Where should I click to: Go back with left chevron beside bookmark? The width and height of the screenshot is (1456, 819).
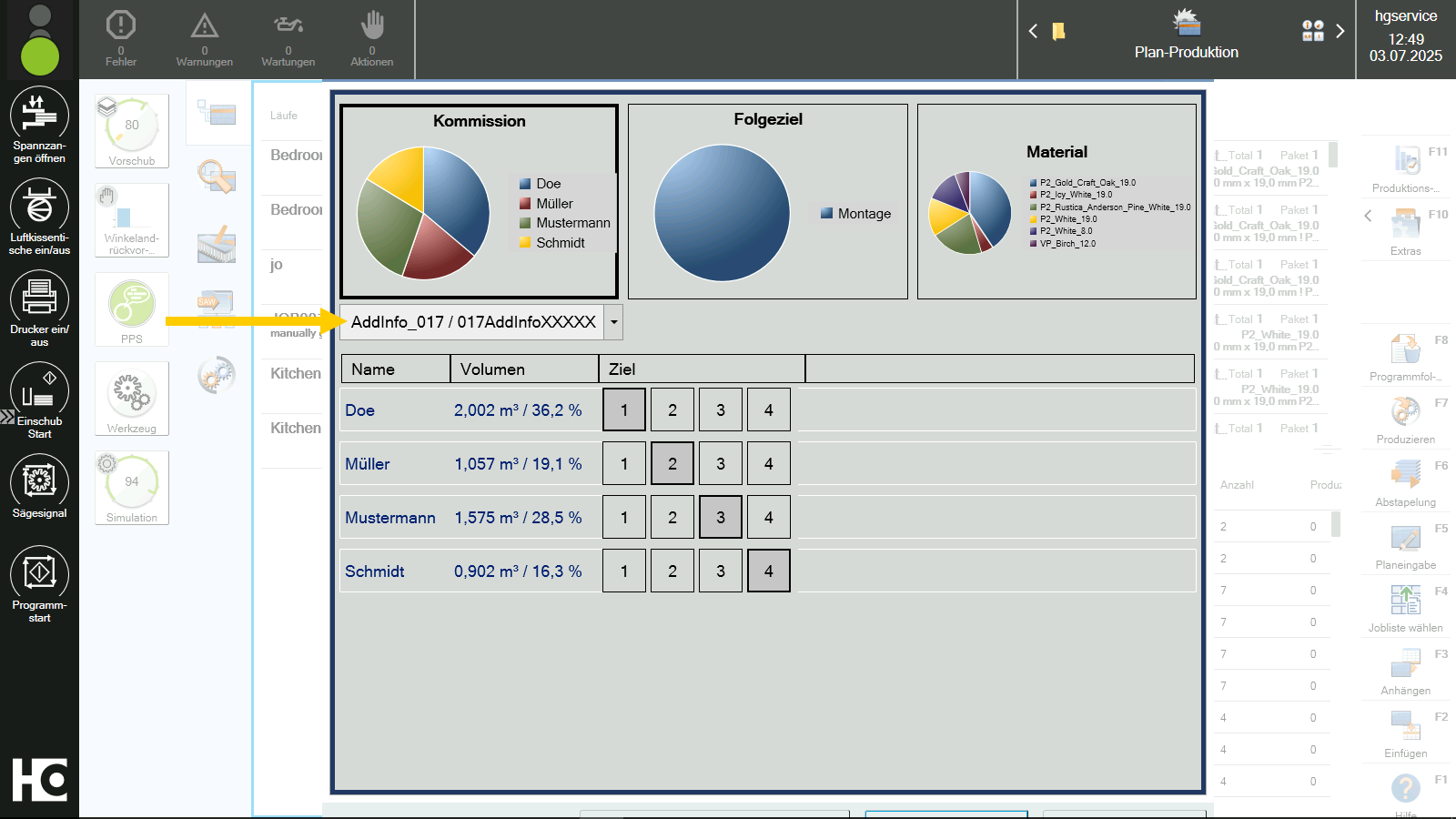[x=1033, y=31]
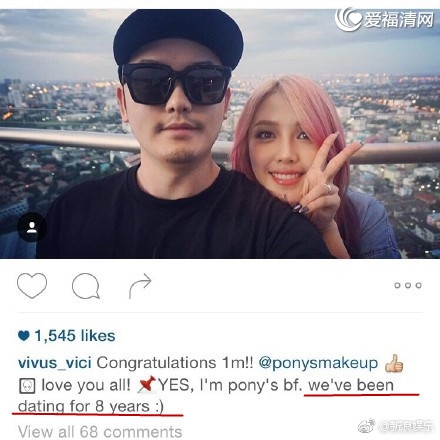Show tagged people via person icon on photo
440x440 pixels.
pos(32,227)
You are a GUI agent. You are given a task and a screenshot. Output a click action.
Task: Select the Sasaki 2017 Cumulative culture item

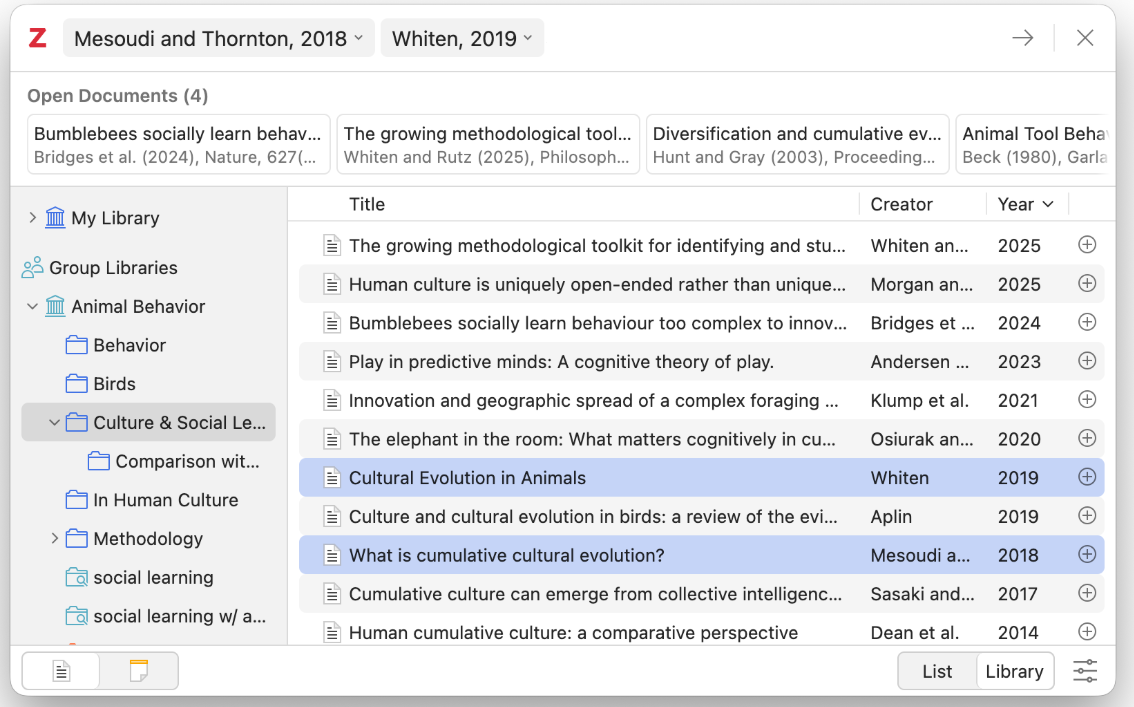pyautogui.click(x=595, y=594)
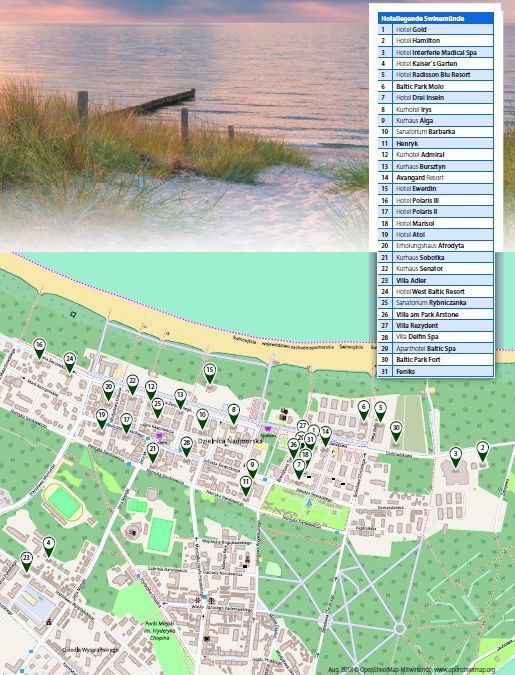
____________________
Print all records verbatim, excluding pictures.

**Response to this task:**
Where should I click to: Go back with left chevron beside bookmark? The width and height of the screenshot is (1456, 819).
[x=1033, y=31]
Show tagged people via person icon on photo
440x440 pixels.
pos(32,227)
You are a GUI agent. You are given a task and a screenshot. Output a click action.
Task: Select the Sasaki 2017 Cumulative culture item

pyautogui.click(x=595, y=594)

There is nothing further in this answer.